In primetime, where Fieri is the current network king with his Diners, Drive-Ins & Dives series, will add the sixth season of The Next Food Network Star (Fieri emerged after donning this chef's hat) in June, The Next Iron Chef (the second bows in October) and a third go-round with Ultimate Recipe Showdown (second quarter).
New to the menu: Chefs Vs. City (November), in which chefs Chris Cosentino and Aaron Sanchez are pitted against two local foodies in a different municipality each week; the miniseries Foods That Changed The World (Q3), hosted by the "guru of grub" Alton Brown; and Extreme Cuisine with Jeff Corwin (September), where the wildlife expert and conservationist will explore human culture through natives' regional cuisine.
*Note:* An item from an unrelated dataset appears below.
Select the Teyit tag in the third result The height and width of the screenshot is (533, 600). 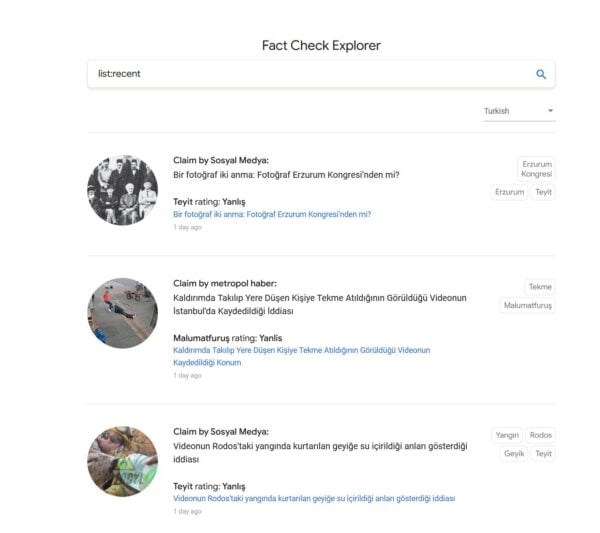point(543,454)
"Jeff is a real foodie," said Food senior vice president of ad sales Karen Grinthal after the presentation. "The travel and adventure shows work well for us."
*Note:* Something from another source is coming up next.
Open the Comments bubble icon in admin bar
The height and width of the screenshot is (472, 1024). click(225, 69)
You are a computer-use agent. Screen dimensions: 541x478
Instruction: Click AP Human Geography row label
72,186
Network executives also believe that Worst Cooks in America will be sampled frequently when it comes off the burner next January. Chefs Anne Burrell and Beau MacMillan will each take on a team of six hopeless home cooks and try to lift their pots and pans within 10 days. Challenges will reduce the field to two, who must then prepare a three-course meal for a panel of food critics for $25,000 and their mentors' pride and rep.
"Everybody knows somebody like this," said Johnson, noting that contestant pool either will be self-nominated or from those who "have had to endure" the awful cooking.
During its sizzle reel, media planners also got a taste for Food's development slate with Chefs in the City, which puts a face on what personal chefs must abide from the rich and a series; Cup Cake Wars, a look at a business that goes well beyond the bake sale; Will Work For Food, placing participants in all levels of the food-service industry; and chef's picks under the banner of The Best Thing I Ever Ate.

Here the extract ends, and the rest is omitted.